Did he turn to other women when it was over to take the edge off the pain? Long pause." Once or twice," he confesses. "Until they'd say, 'Are we going to have a relationship? Hell no. I was always honest to the core."

These days, Snipes says there is no special lady in his life, though he'd marry again "when I understand more about me and the things I need to improve about myself and the type of woman that will work best with who I am."

This much he already knows. "I like a woman who is aware of her womaness in its universal form; a woman who isn't defined by what she's been told, or what she's been dictated to believe she's supposed to be. Those are the women who attract me. Women who allow that to embody them . . . and at the same time they're not in conflict with you because you're a man. They see the interconnectedness and the necessity of having a man--not a boy or male but a man--in their life. A woman who has that going on, she will grab my attention every time."

And, unlike the object of his onscreen character's desire, she probably won't be White. Though he allows, "If two people love one another that should be all that matters," offscreen, Wesley Snipes definitely doesn't have jungle fever.

"It's more important to me to try and develop a good . . . relationship between a Black man and a Black woman," he says. 'That's the agenda right now and that's totally where my head is -- to redefine the image of Black male/female relationships and how important and valuable they are. We have to work on that tip. Once we work on that and relate to one another on a personal, professional, sexual and social sense, then we can venture out. Until then, we ain't ready for it."

It's that kind of brutal honesty, that gritty, raw tell-it-like-is-even-when-it-cuts-deeply quality that makes Snipe's performances so riveting, so real. To research his role as a paralplegic in the soon-to-be-released film Waterdance, he traveled to rehabilitation centers to interview patients so he could come to understand the limitations of their lives. He even videotaped them, thinking he'd have great difficulty mastering the physical challeges of the role and was shocked when he managed them with relative ease. And then something his manager, Dolores Robinson, a Black woman, said made it all clear.

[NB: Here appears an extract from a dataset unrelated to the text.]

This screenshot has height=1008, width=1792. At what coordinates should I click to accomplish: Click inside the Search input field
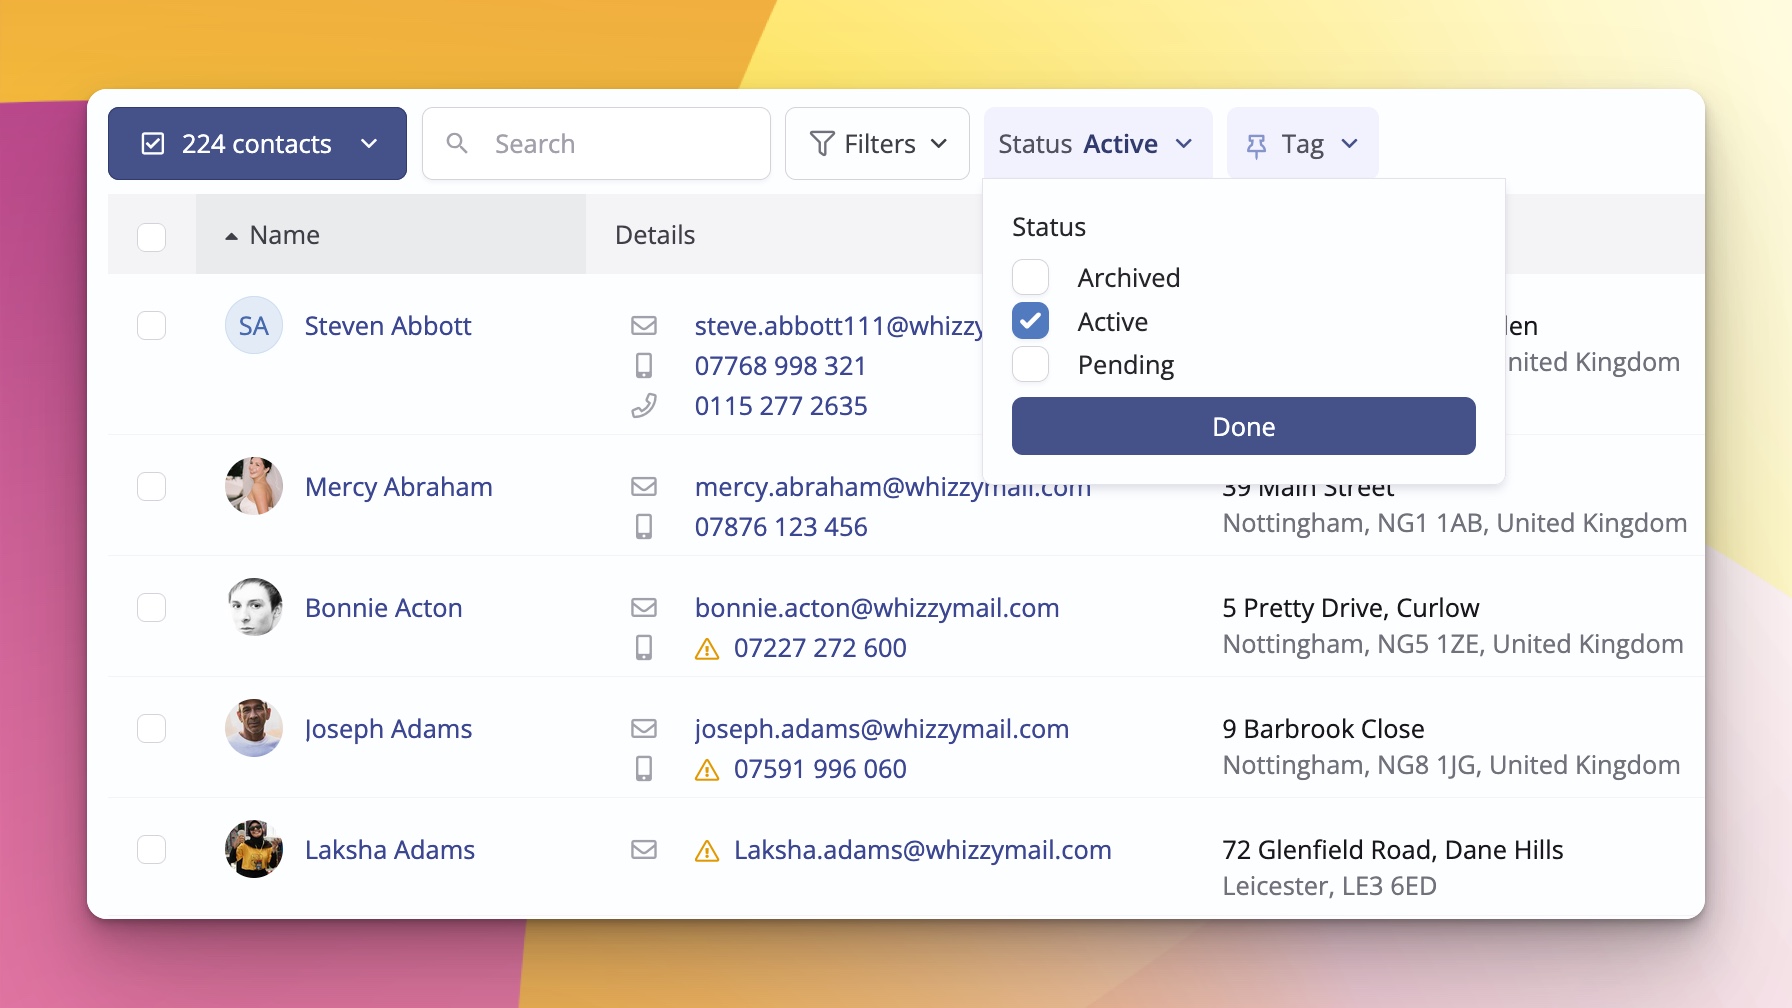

"My manager said to me it was probably easy because . . . you are a young Black male in society and, like this character, you've always been perceived as an outcast. I said, 'Oh, that's deep.' And I can relate. That's what happens to paraplegics. They're not accepted by society. It's same thing that's happened to me all my life."

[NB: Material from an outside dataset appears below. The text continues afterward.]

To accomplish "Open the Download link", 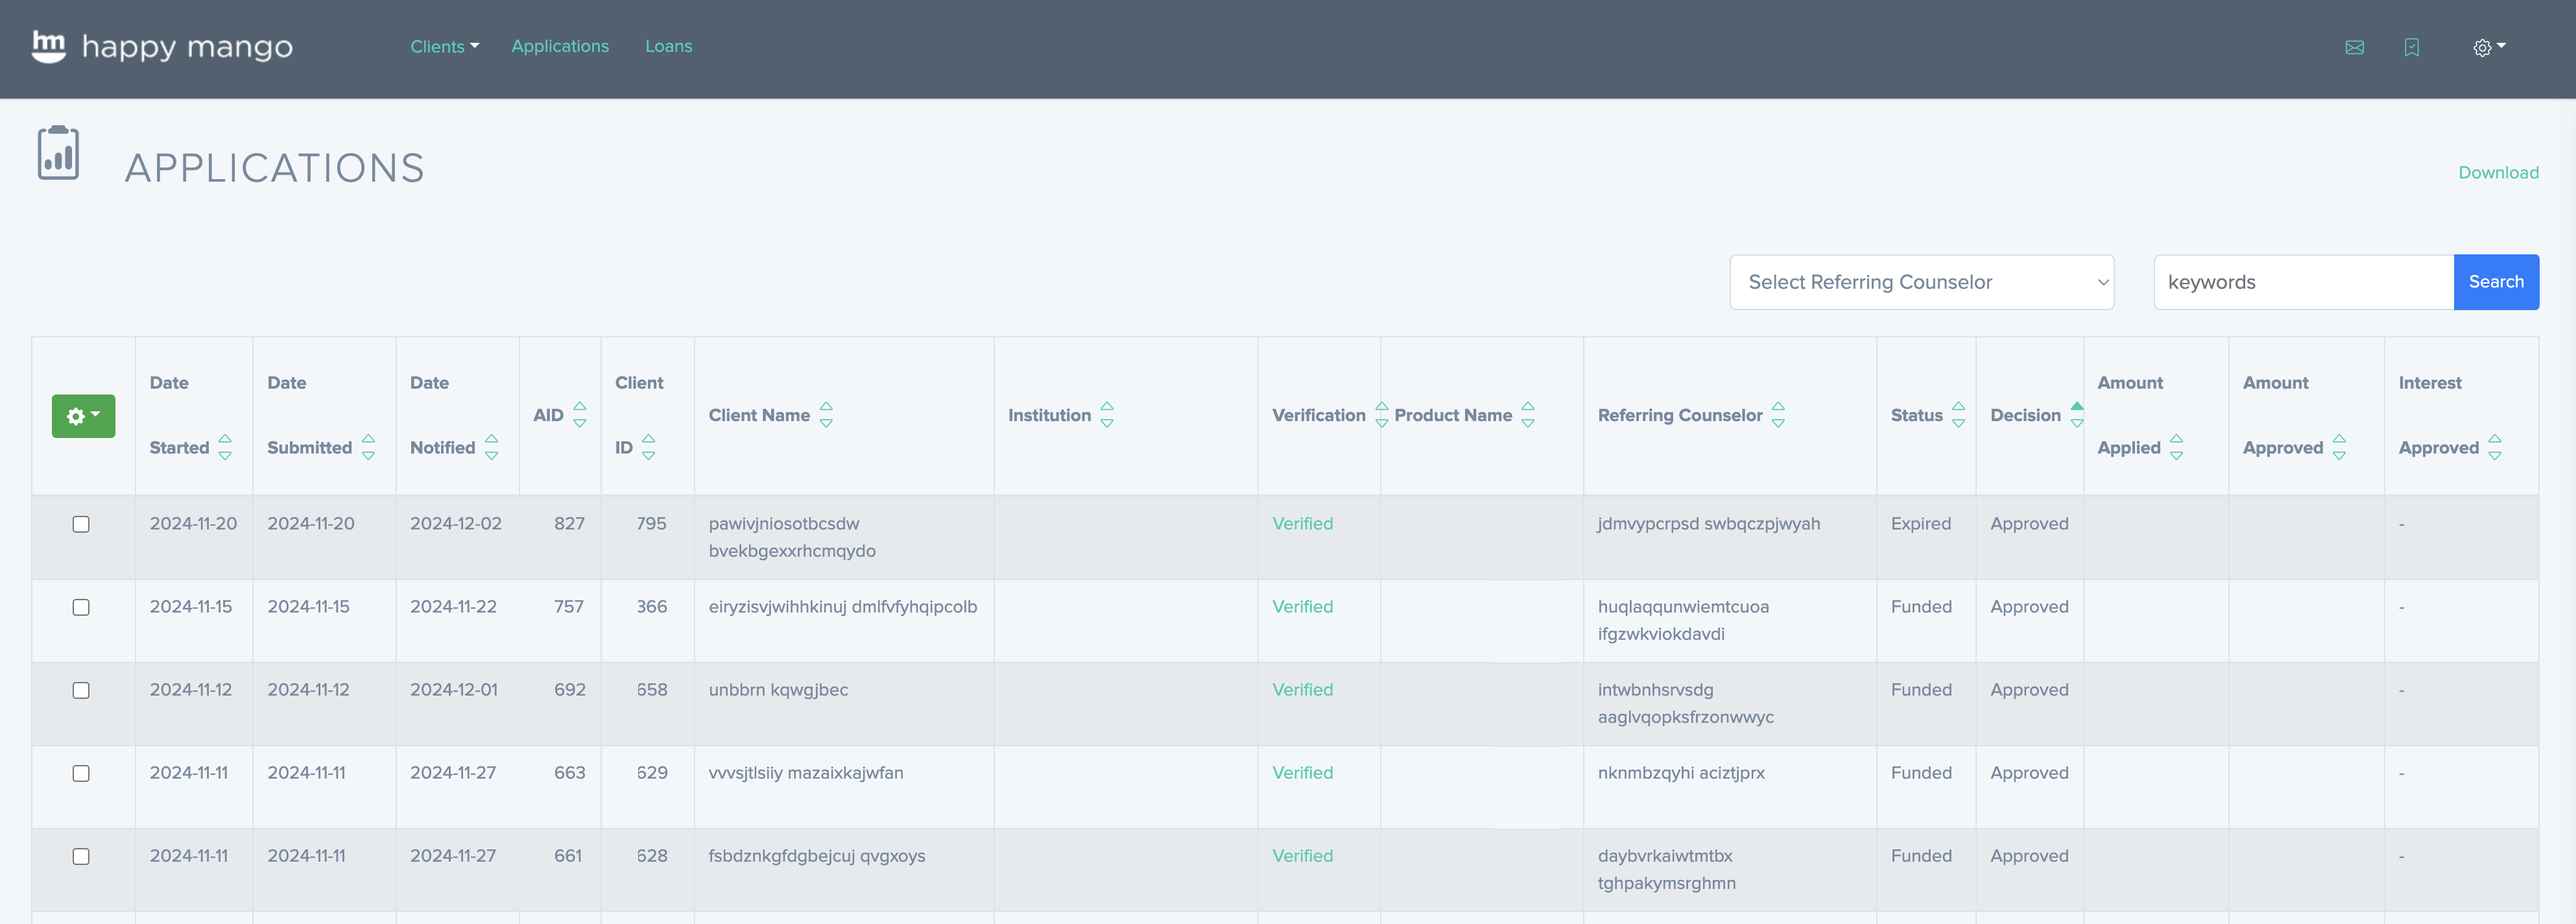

And continues to happen despite his celebrity. While shooting The Waterdance, he was manhandled by members of the Los Angeles Police Department who, because of a rental company's mistake, suspected him of driving a stolen car. Arrested at gunpoint ("They came over, threw my hands in a wrist lock, cuffed me, then [one] put his knee on my neck, then put the 9mm to my head"), Snipes says he was handcuffed to a bench and held for hours at the station despite numerous third party attempts to explain the error. "Everybody was coming out looking at me like a monkey in a cage," he says disgustedly of the police. "Walking past me smiling and snickering and shaking their heads like, 'Ump, umph, umph. You see that. A nigger is a nigger. You know you can't give the niggers nothing. He's gonna steal a car and he makes movies.'"

But if the actor is angry, he is hardly resigned. If Wesley Snipes is sure of anything, it is his Blackness. "You will never hear me say I don't see myself as a Black actor but just an actor who happens to be Black. Every chance I get I'm going to tell you I'm an African-American man who is acting. I'm going to let you know andI will not allow anybody to say otherwise. . . . I have a passionate love for African people and [African] culture. That's the bottom line. And I'mnot going to compromise on it under any circumstances," says Snipes with the certainty of a man whose life is better than his dreams.